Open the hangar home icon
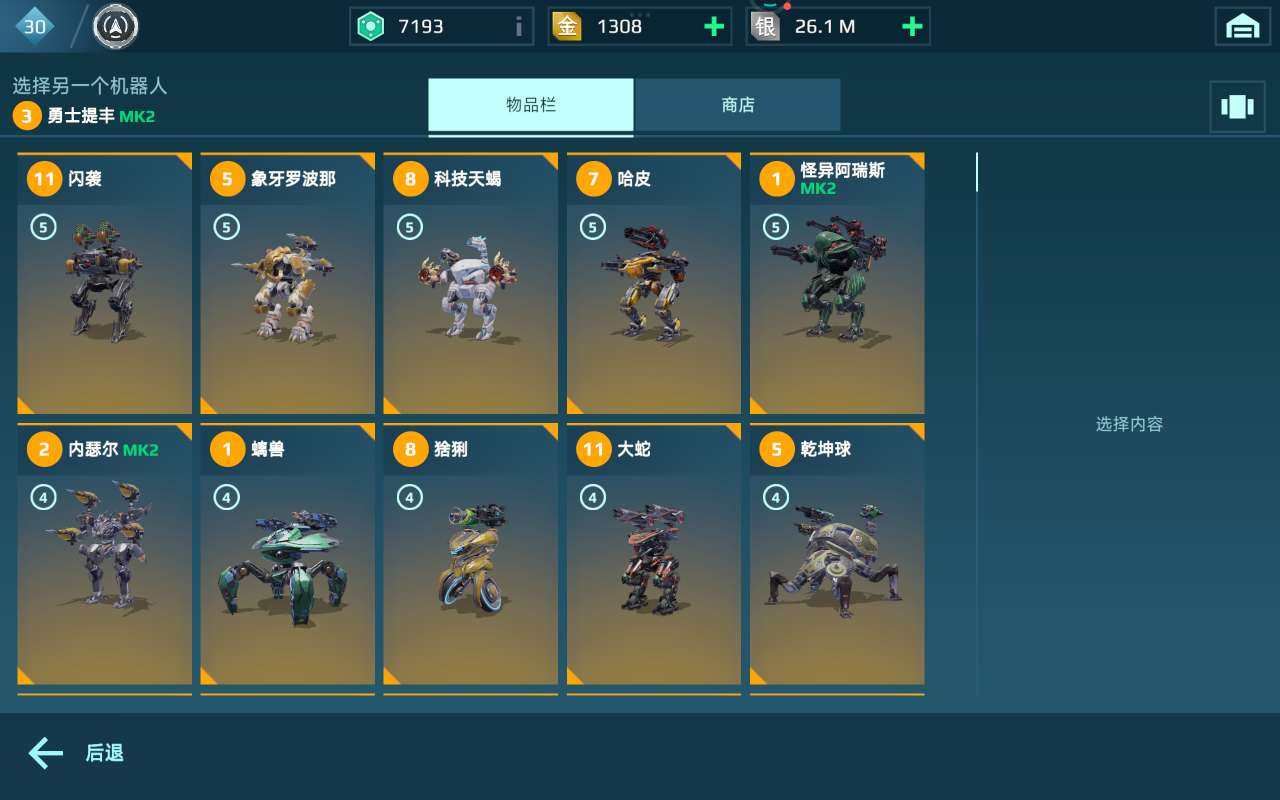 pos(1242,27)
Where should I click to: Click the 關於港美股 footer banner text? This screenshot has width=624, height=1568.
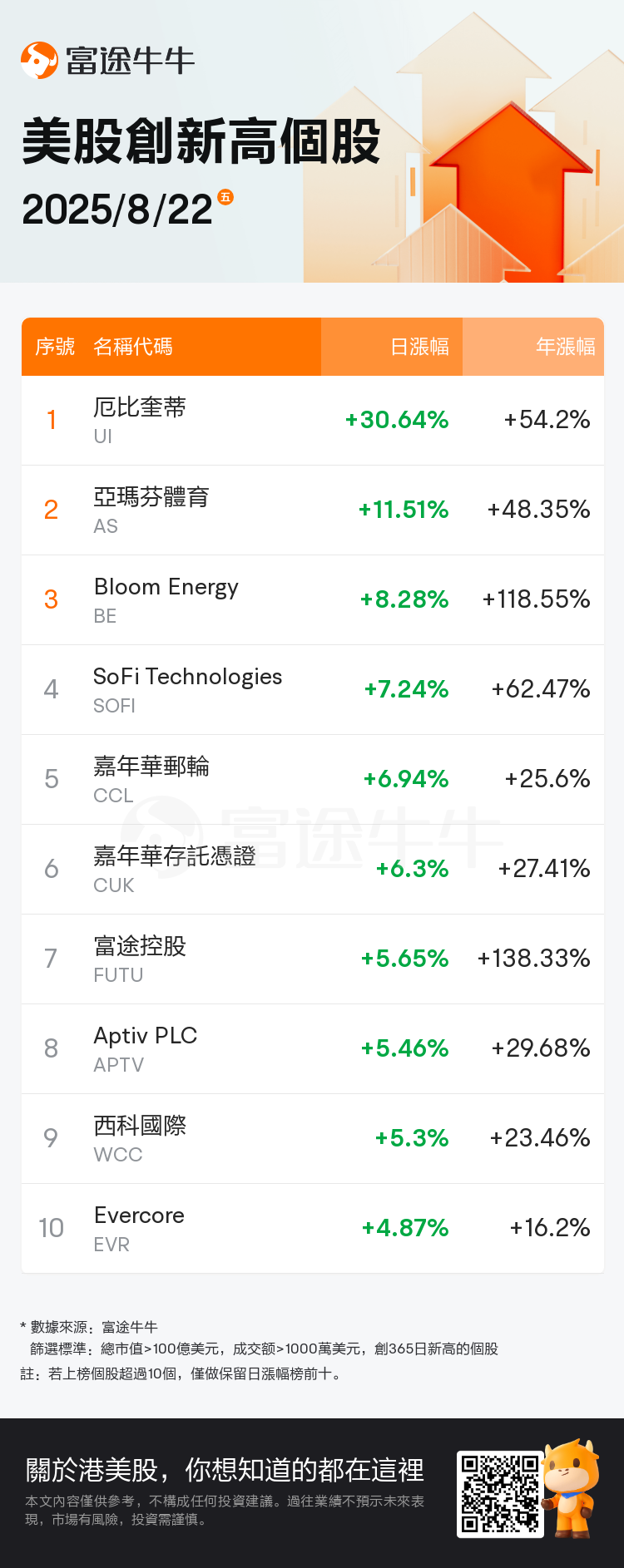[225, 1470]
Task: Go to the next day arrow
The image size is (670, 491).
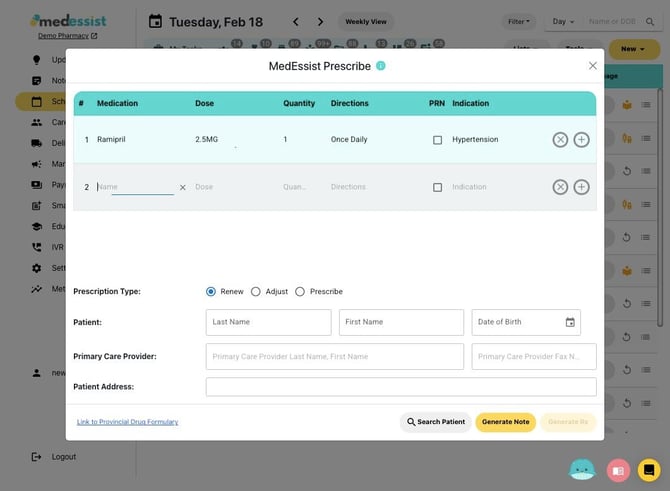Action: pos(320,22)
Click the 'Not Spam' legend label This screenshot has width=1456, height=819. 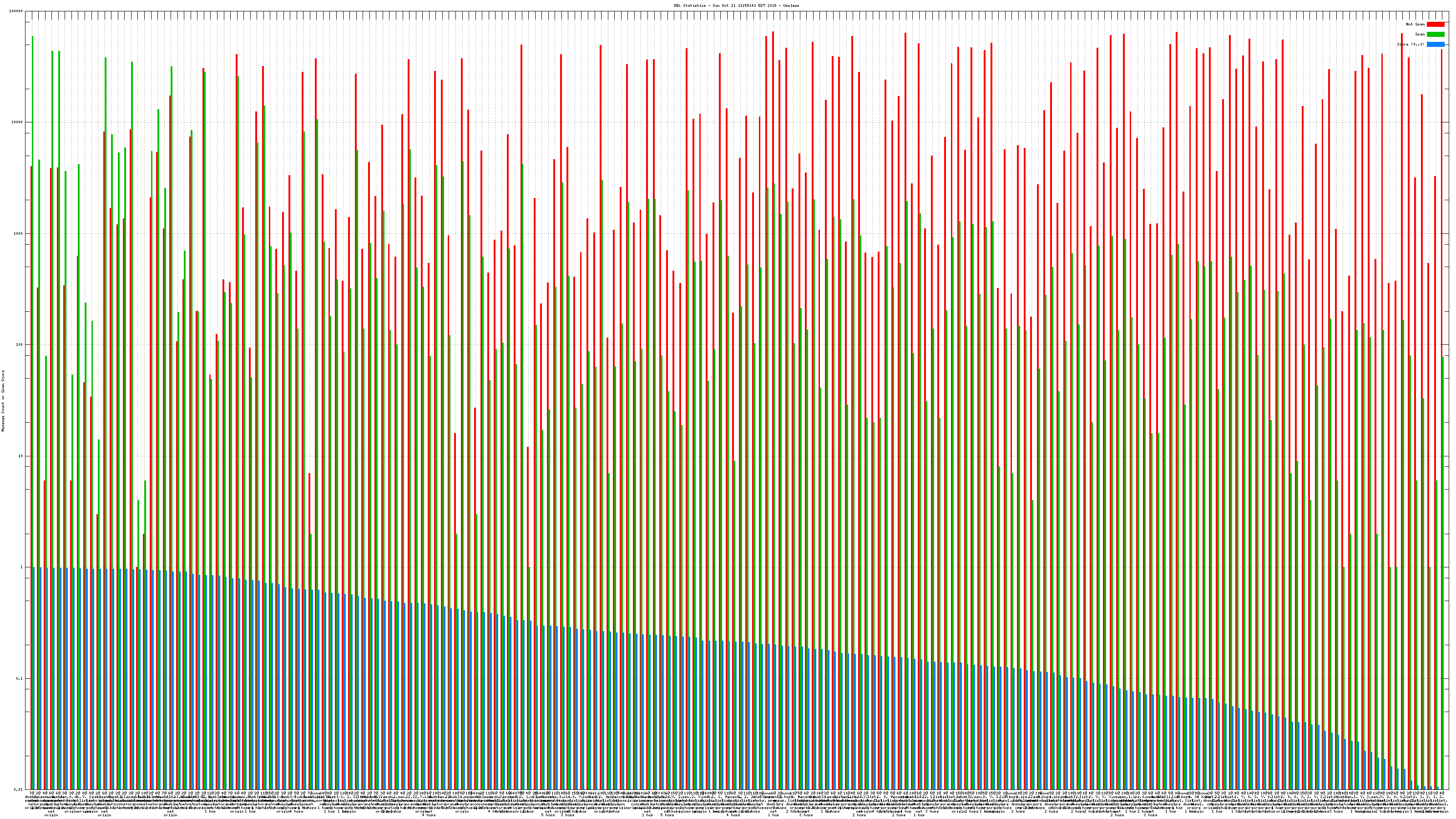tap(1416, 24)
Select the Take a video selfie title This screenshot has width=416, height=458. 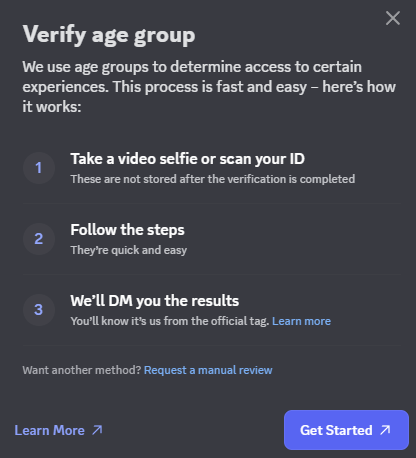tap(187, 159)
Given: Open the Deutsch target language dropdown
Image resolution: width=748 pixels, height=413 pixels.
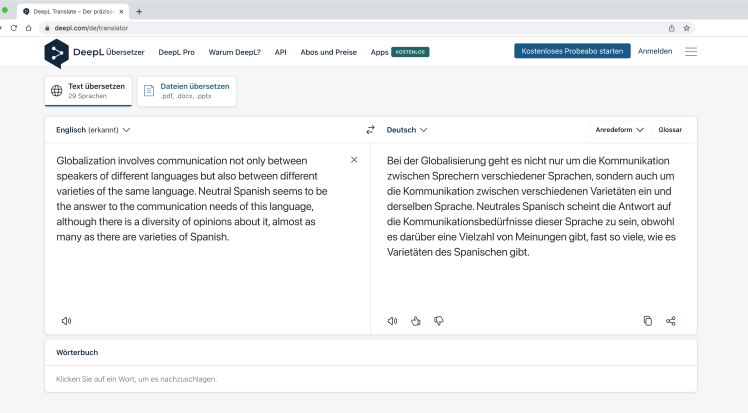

*INSTRUCTIONS FOR THE TASK:* State how many lines of the entries above contain the word "Open". Give only the number.

*ANSWER TO THE EXERCISE:* 2